* WORK INSTRUCTION:
Word for word, transcribe the records that follow.

* MATERIAL FOR THIS EXERCISE:

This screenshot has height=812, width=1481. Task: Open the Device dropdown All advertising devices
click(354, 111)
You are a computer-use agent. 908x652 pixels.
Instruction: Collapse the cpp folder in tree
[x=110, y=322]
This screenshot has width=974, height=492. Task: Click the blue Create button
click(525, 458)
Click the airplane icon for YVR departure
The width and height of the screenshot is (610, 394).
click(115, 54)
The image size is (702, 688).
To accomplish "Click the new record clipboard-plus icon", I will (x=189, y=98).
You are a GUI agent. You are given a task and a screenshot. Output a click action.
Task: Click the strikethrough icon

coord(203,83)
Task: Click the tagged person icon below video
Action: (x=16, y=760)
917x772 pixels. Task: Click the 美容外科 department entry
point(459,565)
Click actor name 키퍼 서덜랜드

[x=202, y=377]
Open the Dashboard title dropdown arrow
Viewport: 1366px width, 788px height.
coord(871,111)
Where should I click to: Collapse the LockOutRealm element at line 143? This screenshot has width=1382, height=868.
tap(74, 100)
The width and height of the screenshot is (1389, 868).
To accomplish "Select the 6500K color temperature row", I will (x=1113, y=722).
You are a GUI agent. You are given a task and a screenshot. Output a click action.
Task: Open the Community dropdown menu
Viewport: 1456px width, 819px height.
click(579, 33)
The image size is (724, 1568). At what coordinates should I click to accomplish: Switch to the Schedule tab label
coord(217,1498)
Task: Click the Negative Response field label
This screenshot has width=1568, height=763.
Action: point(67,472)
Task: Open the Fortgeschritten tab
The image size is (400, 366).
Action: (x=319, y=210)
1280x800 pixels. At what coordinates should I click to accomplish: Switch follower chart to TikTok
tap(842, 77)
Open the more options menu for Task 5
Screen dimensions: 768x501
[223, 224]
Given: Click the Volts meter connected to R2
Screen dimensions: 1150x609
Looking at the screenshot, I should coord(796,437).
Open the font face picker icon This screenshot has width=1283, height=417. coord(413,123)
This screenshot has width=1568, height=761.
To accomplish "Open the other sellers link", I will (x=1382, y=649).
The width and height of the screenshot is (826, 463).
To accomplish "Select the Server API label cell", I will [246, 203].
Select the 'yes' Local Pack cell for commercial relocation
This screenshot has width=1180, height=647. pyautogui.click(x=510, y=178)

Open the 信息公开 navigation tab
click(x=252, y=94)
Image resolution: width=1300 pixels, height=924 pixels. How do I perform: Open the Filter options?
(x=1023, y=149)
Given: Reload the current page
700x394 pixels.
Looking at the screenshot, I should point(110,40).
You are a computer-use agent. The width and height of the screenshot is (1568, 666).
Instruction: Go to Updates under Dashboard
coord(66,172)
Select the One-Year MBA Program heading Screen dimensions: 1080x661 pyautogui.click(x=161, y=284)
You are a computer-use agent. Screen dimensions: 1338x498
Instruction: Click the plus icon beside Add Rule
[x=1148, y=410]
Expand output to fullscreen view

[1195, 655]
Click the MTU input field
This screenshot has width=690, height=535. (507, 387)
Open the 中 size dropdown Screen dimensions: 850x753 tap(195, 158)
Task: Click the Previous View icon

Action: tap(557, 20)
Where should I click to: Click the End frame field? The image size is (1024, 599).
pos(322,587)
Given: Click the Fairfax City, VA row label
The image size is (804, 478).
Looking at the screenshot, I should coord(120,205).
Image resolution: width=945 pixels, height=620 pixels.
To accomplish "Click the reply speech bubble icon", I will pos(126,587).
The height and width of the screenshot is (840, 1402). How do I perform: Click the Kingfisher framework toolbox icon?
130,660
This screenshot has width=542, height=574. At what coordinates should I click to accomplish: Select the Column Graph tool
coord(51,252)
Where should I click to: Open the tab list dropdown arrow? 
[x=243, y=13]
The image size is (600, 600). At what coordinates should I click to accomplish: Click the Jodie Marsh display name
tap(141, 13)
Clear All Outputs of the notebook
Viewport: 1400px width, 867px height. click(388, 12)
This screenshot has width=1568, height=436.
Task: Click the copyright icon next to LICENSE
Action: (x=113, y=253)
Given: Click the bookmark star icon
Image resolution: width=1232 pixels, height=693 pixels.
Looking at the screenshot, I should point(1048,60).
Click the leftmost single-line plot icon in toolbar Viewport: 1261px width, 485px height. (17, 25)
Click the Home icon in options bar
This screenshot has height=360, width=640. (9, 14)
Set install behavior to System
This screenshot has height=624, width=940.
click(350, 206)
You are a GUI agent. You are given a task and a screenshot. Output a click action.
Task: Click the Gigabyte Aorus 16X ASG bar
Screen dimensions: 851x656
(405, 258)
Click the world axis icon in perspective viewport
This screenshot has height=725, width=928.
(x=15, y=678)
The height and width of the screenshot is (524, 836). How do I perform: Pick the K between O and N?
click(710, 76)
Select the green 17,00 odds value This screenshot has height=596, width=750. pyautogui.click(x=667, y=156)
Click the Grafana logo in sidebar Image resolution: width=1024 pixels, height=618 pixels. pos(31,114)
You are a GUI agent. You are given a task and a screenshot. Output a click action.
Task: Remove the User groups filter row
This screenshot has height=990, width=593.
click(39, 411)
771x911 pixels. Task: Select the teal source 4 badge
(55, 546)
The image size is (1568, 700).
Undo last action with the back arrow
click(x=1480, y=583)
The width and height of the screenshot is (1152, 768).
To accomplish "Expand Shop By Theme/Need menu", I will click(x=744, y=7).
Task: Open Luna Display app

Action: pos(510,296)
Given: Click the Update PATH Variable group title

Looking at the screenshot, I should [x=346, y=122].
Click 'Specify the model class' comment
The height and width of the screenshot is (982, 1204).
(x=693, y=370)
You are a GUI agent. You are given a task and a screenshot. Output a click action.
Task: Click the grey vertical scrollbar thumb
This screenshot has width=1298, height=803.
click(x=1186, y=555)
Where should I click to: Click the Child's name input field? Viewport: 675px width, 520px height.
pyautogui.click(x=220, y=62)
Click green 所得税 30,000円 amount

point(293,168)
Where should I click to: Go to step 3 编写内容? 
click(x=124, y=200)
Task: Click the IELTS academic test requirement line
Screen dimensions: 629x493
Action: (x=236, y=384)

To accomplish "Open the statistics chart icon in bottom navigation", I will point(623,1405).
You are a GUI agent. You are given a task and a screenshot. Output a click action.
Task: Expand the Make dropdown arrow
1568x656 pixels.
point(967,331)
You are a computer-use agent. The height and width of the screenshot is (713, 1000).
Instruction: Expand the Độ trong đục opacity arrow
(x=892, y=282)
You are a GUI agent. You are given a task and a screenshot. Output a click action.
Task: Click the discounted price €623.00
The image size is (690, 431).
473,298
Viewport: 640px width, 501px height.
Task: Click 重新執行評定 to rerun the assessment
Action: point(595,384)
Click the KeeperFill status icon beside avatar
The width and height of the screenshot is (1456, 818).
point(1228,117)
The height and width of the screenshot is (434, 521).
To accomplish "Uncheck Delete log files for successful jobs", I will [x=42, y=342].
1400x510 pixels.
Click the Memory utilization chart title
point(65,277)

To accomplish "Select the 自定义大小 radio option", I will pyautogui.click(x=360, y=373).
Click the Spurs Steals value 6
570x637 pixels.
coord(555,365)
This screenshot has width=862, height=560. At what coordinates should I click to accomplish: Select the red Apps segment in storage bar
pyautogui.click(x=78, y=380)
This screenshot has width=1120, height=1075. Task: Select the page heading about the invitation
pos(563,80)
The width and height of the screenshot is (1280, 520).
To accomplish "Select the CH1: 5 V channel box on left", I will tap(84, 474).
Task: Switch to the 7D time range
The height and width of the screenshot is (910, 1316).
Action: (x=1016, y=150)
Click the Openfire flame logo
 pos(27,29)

* ANSWER TO THE PROBLEM:
This screenshot has height=812, width=1481. Task: Open the Device dropdown All advertising devices
click(354, 111)
You are a computer-use agent. 908x652 pixels.
Instruction: Collapse the cpp folder in tree
[x=110, y=322]
This screenshot has width=974, height=492. Task: Click the blue Create button
click(525, 458)
Click the airplane icon for YVR departure
The width and height of the screenshot is (610, 394).
click(115, 54)
The image size is (702, 688).
To accomplish "Click the new record clipboard-plus icon", I will (x=189, y=98).
You are a GUI agent. You are given a task and a screenshot. Output a click action.
Task: Click the strikethrough icon

coord(203,83)
Task: Click the tagged person icon below video
Action: (x=16, y=760)
917x772 pixels. Task: Click the 美容外科 department entry
point(459,565)
Click actor name 키퍼 서덜랜드

[x=202, y=377]
Open the Dashboard title dropdown arrow
Viewport: 1366px width, 788px height.
coord(871,111)
Where should I click to: Collapse the LockOutRealm element at line 143? This screenshot has width=1382, height=868.
tap(74, 100)
The width and height of the screenshot is (1389, 868).
To accomplish "Select the 6500K color temperature row", I will (x=1113, y=722).
You are a GUI agent. You are given a task and a screenshot. Output a click action.
Task: Open the Community dropdown menu
Viewport: 1456px width, 819px height.
click(579, 33)
The image size is (724, 1568). At what coordinates should I click to accomplish: Switch to the Schedule tab label
coord(217,1498)
Task: Click the Negative Response field label
This screenshot has width=1568, height=763.
Action: point(67,472)
Task: Open the Fortgeschritten tab
The image size is (400, 366).
Action: (x=319, y=210)
1280x800 pixels. At what coordinates should I click to accomplish: Switch follower chart to TikTok
tap(842, 77)
Open the more options menu for Task 5
Screen dimensions: 768x501
[223, 224]
Given: Click the Volts meter connected to R2
Screen dimensions: 1150x609
Looking at the screenshot, I should coord(796,437).
Open the font face picker icon This screenshot has width=1283, height=417. coord(413,123)
This screenshot has width=1568, height=761.
To accomplish "Open the other sellers link", I will (x=1382, y=649).
The width and height of the screenshot is (826, 463).
To accomplish "Select the Server API label cell", I will [246, 203].
Select the 'yes' Local Pack cell for commercial relocation
This screenshot has width=1180, height=647. pyautogui.click(x=510, y=178)

Open the 信息公开 navigation tab
click(x=252, y=94)
Image resolution: width=1300 pixels, height=924 pixels. How do I perform: Open the Filter options?
(x=1023, y=149)
Given: Reload the current page
700x394 pixels.
Looking at the screenshot, I should point(110,40).
You are a computer-use agent. The width and height of the screenshot is (1568, 666).
Instruction: Go to Updates under Dashboard
coord(66,172)
Select the One-Year MBA Program heading Screen dimensions: 1080x661 pyautogui.click(x=161, y=284)
You are a computer-use agent. Screen dimensions: 1338x498
Instruction: Click the plus icon beside Add Rule
[x=1148, y=410]
Expand output to fullscreen view

[1195, 655]
Click the MTU input field
This screenshot has width=690, height=535. (507, 387)
Open the 中 size dropdown Screen dimensions: 850x753 tap(195, 158)
Task: Click the Previous View icon

Action: tap(557, 20)
Where should I click to: Click the End frame field? The image size is (1024, 599).
pos(322,587)
Given: Click the Fairfax City, VA row label
The image size is (804, 478).
Looking at the screenshot, I should coord(120,205).
Image resolution: width=945 pixels, height=620 pixels.
To accomplish "Click the reply speech bubble icon", I will pos(126,587).
The height and width of the screenshot is (840, 1402). How do I perform: Click the Kingfisher framework toolbox icon?
130,660
This screenshot has width=542, height=574. At what coordinates should I click to accomplish: Select the Column Graph tool
coord(51,252)
Where should I click to: Open the tab list dropdown arrow? 
[x=243, y=13]
The image size is (600, 600). At what coordinates should I click to accomplish: Click the Jodie Marsh display name
tap(141, 13)
Clear All Outputs of the notebook
Viewport: 1400px width, 867px height. click(388, 12)
This screenshot has width=1568, height=436.
Task: Click the copyright icon next to LICENSE
Action: (x=113, y=253)
Given: Click the bookmark star icon
Image resolution: width=1232 pixels, height=693 pixels.
Looking at the screenshot, I should point(1048,60).
Click the leftmost single-line plot icon in toolbar Viewport: 1261px width, 485px height. (17, 25)
Click the Home icon in options bar
This screenshot has height=360, width=640. (9, 14)
Set install behavior to System
This screenshot has height=624, width=940.
click(350, 206)
You are a GUI agent. You are given a task and a screenshot. Output a click action.
Task: Click the Gigabyte Aorus 16X ASG bar
Screen dimensions: 851x656
(405, 258)
Click the world axis icon in perspective viewport
This screenshot has height=725, width=928.
(x=15, y=678)
The height and width of the screenshot is (524, 836). How do I perform: Pick the K between O and N?
click(710, 76)
Select the green 17,00 odds value This screenshot has height=596, width=750. pyautogui.click(x=667, y=156)
Click the Grafana logo in sidebar Image resolution: width=1024 pixels, height=618 pixels. pos(31,114)
You are a GUI agent. You are given a task and a screenshot. Output a click action.
Task: Remove the User groups filter row
This screenshot has height=990, width=593.
click(39, 411)
771x911 pixels. Task: Select the teal source 4 badge
(55, 546)
The image size is (1568, 700).
Undo last action with the back arrow
click(x=1480, y=583)
The width and height of the screenshot is (1152, 768).
To accomplish "Expand Shop By Theme/Need menu", I will click(x=744, y=7).
Task: Open Luna Display app

Action: pos(510,296)
Given: Click the Update PATH Variable group title

Looking at the screenshot, I should [x=346, y=122].
Click 'Specify the model class' comment
The height and width of the screenshot is (982, 1204).
(x=693, y=370)
You are a GUI agent. You are given a task and a screenshot. Output a click action.
Task: Click the grey vertical scrollbar thumb
This screenshot has width=1298, height=803.
click(x=1186, y=555)
Where should I click to: Click the Child's name input field? Viewport: 675px width, 520px height.
pyautogui.click(x=220, y=62)
Click green 所得税 30,000円 amount

point(293,168)
Where should I click to: Go to step 3 编写内容? 
click(x=124, y=200)
Task: Click the IELTS academic test requirement line
Screen dimensions: 629x493
Action: (x=236, y=384)

To accomplish "Open the statistics chart icon in bottom navigation", I will point(623,1405).
You are a GUI agent. You are given a task and a screenshot. Output a click action.
Task: Expand the Make dropdown arrow
1568x656 pixels.
point(967,331)
You are a computer-use agent. The height and width of the screenshot is (713, 1000).
Instruction: Expand the Độ trong đục opacity arrow
(x=892, y=282)
You are a GUI agent. You are given a task and a screenshot. Output a click action.
Task: Click the discounted price €623.00
The image size is (690, 431).
473,298
Viewport: 640px width, 501px height.
Task: Click 重新執行評定 to rerun the assessment
Action: point(595,384)
Click the KeeperFill status icon beside avatar
The width and height of the screenshot is (1456, 818).
point(1228,117)
The height and width of the screenshot is (434, 521).
To accomplish "Uncheck Delete log files for successful jobs", I will [x=42, y=342].
1400x510 pixels.
Click the Memory utilization chart title
point(65,277)

To accomplish "Select the 自定义大小 radio option", I will pyautogui.click(x=360, y=373).
Click the Spurs Steals value 6
570x637 pixels.
coord(555,365)
This screenshot has width=862, height=560. At what coordinates should I click to accomplish: Select the red Apps segment in storage bar
pyautogui.click(x=78, y=380)
This screenshot has width=1120, height=1075. Task: Select the page heading about the invitation
pos(563,80)
The width and height of the screenshot is (1280, 520).
To accomplish "Select the CH1: 5 V channel box on left", I will tap(84, 474).
Task: Switch to the 7D time range
The height and width of the screenshot is (910, 1316).
Action: (x=1016, y=150)
Click the Openfire flame logo
 pos(27,29)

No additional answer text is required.